Jerry Beckwith has been described as a "giant among men" and "a member of the clean plate club of life." Whether in his career or in his athletic pursuits, he pushed his limits and left no stone unturned. He wanted to be the best kayaker he could be and led many people on their first kayak trips down the rivers in this area. Jerry considered his many friends one of his greatest gifts. Jerry believed in people, encouraging them to follow their hopes and dreams. He wanted them to succeed. He became a legend on the river and in the hearts of many.

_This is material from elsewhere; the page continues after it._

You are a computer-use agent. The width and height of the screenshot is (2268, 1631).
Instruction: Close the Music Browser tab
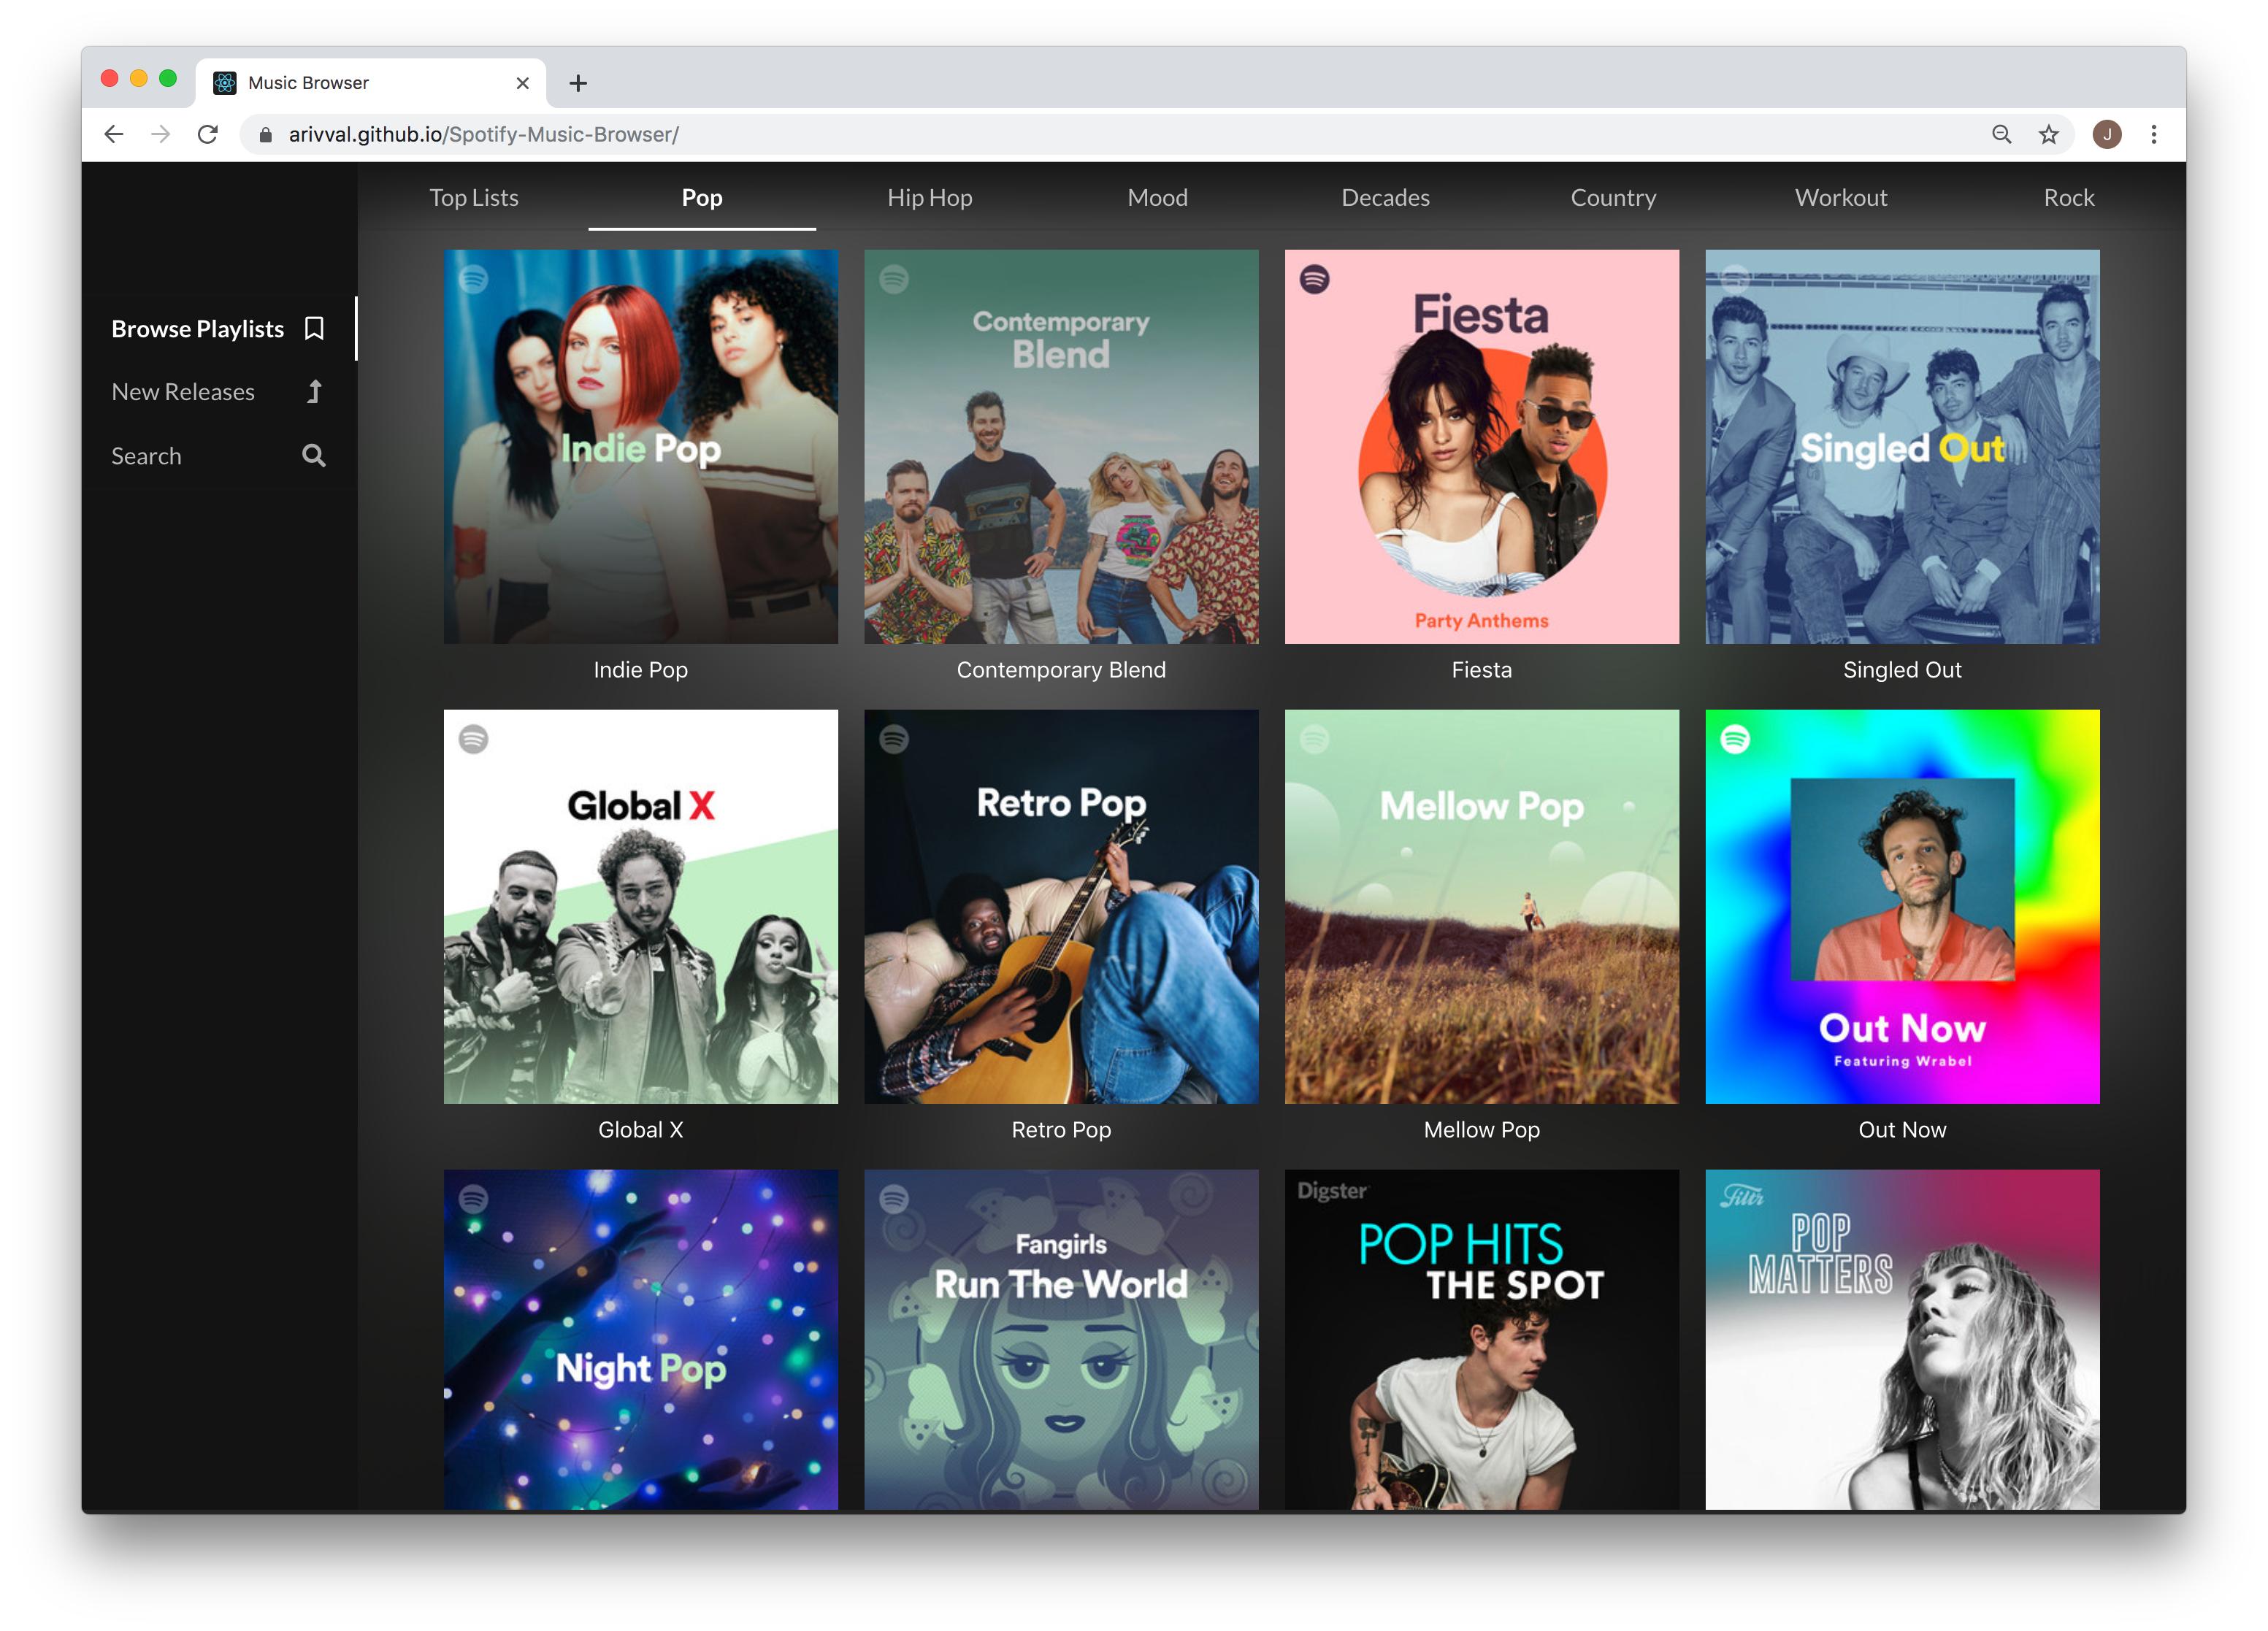pos(522,83)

When he returned to road biking in 2004, he did so "to see how good I can be." When asked "how did you win marathons and triathlons, what goes though your head; how do you push yourself?", he replied, with a smile, "I learned how to suffer." Perhaps it was all in preparation for his greatest challenge, ALS, with which he dealt with amazing courage. From the beginning he squeezed as much joy out of his life as was possible. He fulfilled dreams of traveling to France in July, 2005 and riding his bike on roads that would make the healthiest person crumble. He never backed down to his illness, often stating "I want this day to be the best possible."
He openly shared his thoughts with many of us via email. He moved us to tears and made us proud to be his friend. The essence of Jerry's spirit is courage and perseverance. The Baddle represents this with a challenging race and in raising awareness about a debilitating disease. We must carry on this legacy for Jerry and fight to overcome ALS. We gather to remember Jerry's strengths: his love for life, his love for a challenge and his love for hanging out with his friends, enjoying music and a beautiful day.